RG-012 has a very favorable preclinical profile to date which Regulus believes supports clinical studies in man. RG-012 is a potent inhibitor of miR-21 in both in vitro and in vivo preclinical models.
The company said in a statement, "Subcutaneous administration of RG-012 has significantly reduced the rate of renal fibrosis and improved the lifespan of the mice up to 50% in a mouse model of Alport Syndrome, which we believe is a good surrogate for the human disease."
Regulus believes that these preclinical survival results may translate to a similar increased lifespan in human patients. Furthermore, RG-012 has been well tolerated to date with a favorable pharmacokinetic profile that supports the potential for a once/week dosing regimen.
Neil W. Gibson, Ph.D., Regulus' Chief Scientific Officer noted, "We believe that RG-012 may become a transformative treatment for patients with Alport Syndrome, a life-threatening, genetic disease with significant unmet medical need. We are currently performing additional preclinical studies and finalizing development plans for RG-012 and expect to enter clinical development in the first half of 2015."
Regulus is responsible for advancing RG-012 to proof-of-concept.

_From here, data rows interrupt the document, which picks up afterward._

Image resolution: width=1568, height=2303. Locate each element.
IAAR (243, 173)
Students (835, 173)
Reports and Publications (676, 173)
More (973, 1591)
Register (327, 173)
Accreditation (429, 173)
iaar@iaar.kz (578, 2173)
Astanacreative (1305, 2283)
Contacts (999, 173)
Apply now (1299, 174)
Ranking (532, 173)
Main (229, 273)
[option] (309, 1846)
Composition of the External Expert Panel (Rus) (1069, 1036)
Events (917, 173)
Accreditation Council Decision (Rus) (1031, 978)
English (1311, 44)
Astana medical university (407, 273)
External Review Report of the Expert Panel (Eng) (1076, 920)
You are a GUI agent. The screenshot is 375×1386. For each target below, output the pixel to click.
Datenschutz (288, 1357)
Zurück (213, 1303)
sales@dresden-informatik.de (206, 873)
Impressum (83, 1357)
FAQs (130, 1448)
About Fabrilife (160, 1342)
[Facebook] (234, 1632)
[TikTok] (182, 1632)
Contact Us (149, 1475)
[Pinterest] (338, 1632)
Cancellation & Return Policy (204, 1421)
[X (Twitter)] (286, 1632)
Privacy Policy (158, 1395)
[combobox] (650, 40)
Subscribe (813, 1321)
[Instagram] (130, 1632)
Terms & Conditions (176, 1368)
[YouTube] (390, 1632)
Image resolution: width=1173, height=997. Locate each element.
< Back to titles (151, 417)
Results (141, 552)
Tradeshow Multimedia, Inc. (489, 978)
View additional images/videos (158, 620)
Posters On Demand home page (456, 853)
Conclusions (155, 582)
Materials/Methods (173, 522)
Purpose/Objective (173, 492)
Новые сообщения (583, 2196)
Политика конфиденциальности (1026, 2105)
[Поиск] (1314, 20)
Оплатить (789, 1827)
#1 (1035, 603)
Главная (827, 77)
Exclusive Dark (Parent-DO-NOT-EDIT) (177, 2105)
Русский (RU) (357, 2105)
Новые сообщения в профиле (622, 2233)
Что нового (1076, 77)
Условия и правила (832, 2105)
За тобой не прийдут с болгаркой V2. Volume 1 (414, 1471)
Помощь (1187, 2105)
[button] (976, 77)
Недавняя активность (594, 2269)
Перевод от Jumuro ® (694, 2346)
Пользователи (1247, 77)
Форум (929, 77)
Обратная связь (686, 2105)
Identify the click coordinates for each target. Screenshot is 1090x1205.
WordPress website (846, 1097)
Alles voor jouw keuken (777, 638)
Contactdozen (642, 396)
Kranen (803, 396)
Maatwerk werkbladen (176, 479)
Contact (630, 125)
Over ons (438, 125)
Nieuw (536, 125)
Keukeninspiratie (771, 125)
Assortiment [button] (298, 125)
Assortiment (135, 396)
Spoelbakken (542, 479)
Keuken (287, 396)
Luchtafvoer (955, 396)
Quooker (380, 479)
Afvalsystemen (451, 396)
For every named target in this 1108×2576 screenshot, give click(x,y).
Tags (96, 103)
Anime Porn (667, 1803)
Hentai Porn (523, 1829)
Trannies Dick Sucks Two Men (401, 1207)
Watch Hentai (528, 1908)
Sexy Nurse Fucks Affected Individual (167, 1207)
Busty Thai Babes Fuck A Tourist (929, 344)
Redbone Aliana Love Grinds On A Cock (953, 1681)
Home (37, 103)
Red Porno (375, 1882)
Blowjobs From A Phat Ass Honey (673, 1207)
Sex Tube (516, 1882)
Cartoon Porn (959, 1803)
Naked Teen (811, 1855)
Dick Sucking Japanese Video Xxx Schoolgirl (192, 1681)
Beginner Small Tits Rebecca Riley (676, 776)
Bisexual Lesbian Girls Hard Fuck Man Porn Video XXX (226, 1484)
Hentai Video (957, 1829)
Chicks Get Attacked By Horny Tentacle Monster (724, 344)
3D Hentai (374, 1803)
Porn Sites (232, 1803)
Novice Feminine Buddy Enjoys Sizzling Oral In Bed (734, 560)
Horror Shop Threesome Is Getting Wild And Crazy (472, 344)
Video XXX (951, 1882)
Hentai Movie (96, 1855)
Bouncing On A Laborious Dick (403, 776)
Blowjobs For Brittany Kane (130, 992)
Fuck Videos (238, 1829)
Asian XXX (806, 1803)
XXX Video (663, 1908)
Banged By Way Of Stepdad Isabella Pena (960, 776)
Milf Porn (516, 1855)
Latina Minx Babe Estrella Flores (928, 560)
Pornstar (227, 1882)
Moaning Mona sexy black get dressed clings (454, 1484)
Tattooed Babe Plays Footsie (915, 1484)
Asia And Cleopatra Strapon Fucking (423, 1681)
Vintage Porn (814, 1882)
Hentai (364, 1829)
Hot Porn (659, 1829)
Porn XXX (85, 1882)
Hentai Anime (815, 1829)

At that stage of development, Regulus' strategic alliance partner, Sanofi, has an exclusive option exercisable after proof-of-concept to assume all costs, responsibilities and obligations for further development and commercialization of RG-012.
Sanofi would reimburse Regulus for a significant portion of its preclinical and clinical development costs and would pay Regulus an option exercise fee, provided Sanofi chooses to exercise its option on RG-012. Regulus is eligible to receive development and commercialization milestone payments and would have an option to co-promote in the U.S. or receive royalty payments in the mid 10% - 20% range.
Alport Syndrome is a genetic condition caused by mutations in the COL4A3, COL4A4, and COL4A5 genes that is characterized by kidney disease, hearing loss, and eye abnormalities.